**** Records supplied

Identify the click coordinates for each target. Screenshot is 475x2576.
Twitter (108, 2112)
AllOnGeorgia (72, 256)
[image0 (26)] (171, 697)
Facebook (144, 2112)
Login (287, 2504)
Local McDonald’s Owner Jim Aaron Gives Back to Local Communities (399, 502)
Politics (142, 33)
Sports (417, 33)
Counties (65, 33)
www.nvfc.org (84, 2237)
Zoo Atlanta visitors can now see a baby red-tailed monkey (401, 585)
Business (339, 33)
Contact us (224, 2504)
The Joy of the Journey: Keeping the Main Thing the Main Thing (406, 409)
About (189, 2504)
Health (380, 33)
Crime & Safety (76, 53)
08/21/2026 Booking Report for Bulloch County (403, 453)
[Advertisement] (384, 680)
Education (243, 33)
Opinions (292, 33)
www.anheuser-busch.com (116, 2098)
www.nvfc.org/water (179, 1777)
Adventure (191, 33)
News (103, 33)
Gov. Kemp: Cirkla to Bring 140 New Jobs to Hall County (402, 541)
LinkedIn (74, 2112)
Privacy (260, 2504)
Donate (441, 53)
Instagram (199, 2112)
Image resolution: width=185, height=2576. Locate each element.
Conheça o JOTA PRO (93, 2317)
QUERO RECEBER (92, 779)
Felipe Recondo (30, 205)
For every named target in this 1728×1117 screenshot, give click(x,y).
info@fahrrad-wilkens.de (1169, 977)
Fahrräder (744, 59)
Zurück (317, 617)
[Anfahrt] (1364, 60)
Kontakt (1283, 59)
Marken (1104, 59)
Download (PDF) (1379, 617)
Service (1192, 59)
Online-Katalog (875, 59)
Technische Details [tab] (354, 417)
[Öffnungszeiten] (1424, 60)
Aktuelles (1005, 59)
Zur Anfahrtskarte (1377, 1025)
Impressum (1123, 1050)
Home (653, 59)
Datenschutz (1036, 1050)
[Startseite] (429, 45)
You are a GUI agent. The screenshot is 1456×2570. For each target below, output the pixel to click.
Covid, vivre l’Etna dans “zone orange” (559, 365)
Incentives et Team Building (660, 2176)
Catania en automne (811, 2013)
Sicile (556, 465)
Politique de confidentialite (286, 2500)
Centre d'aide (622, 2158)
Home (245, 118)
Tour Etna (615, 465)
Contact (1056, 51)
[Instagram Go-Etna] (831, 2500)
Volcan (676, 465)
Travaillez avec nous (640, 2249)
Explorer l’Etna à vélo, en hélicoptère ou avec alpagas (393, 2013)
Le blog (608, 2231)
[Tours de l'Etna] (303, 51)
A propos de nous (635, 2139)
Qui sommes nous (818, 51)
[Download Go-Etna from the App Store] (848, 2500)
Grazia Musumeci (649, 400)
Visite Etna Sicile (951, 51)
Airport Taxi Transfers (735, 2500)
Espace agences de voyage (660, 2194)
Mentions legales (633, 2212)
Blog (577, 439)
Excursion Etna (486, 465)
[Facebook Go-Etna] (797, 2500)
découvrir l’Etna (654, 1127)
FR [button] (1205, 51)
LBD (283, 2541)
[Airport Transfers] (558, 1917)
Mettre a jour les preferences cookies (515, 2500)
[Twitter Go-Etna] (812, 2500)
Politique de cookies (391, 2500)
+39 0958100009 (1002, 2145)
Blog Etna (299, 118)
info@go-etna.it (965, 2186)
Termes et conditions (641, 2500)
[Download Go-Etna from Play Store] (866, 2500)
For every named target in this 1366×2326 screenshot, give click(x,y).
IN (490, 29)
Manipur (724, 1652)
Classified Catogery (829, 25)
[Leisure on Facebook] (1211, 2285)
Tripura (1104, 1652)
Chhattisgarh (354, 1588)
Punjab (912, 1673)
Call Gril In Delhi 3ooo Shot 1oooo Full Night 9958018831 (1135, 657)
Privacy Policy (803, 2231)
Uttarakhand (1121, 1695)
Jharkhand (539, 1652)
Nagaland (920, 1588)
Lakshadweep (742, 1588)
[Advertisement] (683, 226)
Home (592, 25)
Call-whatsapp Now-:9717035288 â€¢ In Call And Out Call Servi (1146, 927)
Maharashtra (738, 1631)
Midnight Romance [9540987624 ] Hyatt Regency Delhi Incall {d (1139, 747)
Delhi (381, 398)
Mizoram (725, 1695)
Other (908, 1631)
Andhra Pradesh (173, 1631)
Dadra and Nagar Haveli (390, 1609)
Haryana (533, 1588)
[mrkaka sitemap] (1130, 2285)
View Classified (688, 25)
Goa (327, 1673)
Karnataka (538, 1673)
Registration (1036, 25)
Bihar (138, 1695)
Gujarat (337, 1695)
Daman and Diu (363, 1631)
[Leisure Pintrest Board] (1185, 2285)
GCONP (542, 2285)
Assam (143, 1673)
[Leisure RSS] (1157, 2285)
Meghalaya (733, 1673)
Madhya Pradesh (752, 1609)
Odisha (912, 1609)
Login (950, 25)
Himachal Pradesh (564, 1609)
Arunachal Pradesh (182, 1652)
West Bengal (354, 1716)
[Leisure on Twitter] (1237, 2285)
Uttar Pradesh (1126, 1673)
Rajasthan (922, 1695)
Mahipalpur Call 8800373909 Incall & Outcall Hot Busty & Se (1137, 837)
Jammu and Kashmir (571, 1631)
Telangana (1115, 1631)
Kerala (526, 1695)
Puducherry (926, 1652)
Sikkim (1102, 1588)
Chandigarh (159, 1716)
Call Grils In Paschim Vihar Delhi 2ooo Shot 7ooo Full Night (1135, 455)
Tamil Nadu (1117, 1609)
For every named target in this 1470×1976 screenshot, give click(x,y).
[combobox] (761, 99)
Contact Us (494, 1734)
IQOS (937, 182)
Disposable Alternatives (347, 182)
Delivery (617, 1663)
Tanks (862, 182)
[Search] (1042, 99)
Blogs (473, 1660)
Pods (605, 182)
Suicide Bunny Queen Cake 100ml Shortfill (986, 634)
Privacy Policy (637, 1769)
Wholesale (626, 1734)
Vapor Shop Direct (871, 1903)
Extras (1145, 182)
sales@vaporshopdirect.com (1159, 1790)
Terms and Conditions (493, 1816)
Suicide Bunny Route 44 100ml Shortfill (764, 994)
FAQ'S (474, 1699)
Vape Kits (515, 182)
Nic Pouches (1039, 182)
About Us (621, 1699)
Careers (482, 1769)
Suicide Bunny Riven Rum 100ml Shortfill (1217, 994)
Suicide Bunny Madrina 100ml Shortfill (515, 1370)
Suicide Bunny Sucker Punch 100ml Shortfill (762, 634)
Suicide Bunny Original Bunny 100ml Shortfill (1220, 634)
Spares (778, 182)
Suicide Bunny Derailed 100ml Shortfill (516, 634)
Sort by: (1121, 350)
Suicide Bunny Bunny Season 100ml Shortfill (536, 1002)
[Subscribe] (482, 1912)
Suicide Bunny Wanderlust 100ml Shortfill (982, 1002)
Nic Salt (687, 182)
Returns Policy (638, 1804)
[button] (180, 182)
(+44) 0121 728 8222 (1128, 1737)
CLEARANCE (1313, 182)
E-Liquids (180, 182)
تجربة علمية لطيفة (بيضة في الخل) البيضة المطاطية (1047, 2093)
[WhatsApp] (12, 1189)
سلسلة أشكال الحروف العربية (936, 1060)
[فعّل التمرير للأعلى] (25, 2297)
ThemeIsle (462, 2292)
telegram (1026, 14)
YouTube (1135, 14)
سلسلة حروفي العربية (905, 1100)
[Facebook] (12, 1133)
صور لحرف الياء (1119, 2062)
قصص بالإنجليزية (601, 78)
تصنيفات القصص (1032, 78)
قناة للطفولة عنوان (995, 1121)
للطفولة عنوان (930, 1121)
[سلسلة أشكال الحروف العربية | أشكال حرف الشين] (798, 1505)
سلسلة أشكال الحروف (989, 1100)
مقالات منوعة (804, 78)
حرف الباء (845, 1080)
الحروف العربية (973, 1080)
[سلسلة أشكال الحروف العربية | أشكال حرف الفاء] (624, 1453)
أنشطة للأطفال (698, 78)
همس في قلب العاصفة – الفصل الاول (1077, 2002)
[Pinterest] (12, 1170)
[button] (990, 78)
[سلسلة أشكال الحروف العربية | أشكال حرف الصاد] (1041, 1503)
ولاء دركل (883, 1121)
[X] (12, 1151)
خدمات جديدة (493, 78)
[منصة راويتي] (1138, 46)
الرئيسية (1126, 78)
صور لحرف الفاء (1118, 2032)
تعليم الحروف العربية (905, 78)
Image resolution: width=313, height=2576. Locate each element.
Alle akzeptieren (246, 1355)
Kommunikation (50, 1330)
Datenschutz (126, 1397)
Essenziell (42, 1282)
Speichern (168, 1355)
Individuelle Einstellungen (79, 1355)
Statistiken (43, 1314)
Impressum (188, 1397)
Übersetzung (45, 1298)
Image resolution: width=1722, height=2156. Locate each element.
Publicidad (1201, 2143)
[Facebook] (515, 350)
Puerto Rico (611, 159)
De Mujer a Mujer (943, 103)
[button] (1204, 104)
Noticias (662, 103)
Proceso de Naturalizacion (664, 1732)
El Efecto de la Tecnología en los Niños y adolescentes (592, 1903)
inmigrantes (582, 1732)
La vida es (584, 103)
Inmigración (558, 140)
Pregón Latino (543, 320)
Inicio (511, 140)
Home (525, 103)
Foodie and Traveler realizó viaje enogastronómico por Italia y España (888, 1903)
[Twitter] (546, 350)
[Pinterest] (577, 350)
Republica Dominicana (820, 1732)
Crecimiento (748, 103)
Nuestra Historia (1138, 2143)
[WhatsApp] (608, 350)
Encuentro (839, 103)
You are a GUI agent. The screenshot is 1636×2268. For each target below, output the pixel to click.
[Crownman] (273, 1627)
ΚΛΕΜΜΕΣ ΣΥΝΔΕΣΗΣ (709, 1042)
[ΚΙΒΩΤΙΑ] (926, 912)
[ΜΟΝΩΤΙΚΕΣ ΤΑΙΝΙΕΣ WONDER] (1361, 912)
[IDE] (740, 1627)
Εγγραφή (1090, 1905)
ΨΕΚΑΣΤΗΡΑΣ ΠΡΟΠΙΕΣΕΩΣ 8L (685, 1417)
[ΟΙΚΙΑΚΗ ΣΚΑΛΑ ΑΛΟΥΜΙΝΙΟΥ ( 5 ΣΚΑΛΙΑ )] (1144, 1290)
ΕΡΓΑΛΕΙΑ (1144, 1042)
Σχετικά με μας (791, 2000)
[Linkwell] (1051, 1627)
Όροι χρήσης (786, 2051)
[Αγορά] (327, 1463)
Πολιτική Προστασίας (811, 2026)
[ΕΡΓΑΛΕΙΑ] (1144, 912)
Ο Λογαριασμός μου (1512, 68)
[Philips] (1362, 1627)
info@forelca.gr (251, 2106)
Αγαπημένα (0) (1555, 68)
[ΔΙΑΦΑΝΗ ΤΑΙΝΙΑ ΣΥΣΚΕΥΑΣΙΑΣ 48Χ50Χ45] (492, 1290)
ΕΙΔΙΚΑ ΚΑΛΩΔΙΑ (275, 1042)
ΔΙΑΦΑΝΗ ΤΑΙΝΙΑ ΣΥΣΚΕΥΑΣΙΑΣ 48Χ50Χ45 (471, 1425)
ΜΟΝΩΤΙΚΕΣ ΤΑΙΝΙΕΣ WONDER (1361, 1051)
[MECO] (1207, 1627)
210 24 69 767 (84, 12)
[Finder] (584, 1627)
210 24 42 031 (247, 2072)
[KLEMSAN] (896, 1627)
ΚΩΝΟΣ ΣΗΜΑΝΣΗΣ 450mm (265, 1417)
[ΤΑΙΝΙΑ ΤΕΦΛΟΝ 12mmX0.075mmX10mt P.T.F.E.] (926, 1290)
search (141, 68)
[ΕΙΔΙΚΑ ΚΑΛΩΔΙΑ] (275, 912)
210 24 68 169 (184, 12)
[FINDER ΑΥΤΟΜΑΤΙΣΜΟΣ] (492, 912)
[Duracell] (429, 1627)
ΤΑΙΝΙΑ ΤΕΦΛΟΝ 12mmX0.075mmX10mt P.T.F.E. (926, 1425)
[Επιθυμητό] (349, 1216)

********

**Aim of the task:** Check the data for the word "Classified" and pull out the lines that have it.

**Your response:**
Classified Catogery (829, 25)
View Classified (688, 25)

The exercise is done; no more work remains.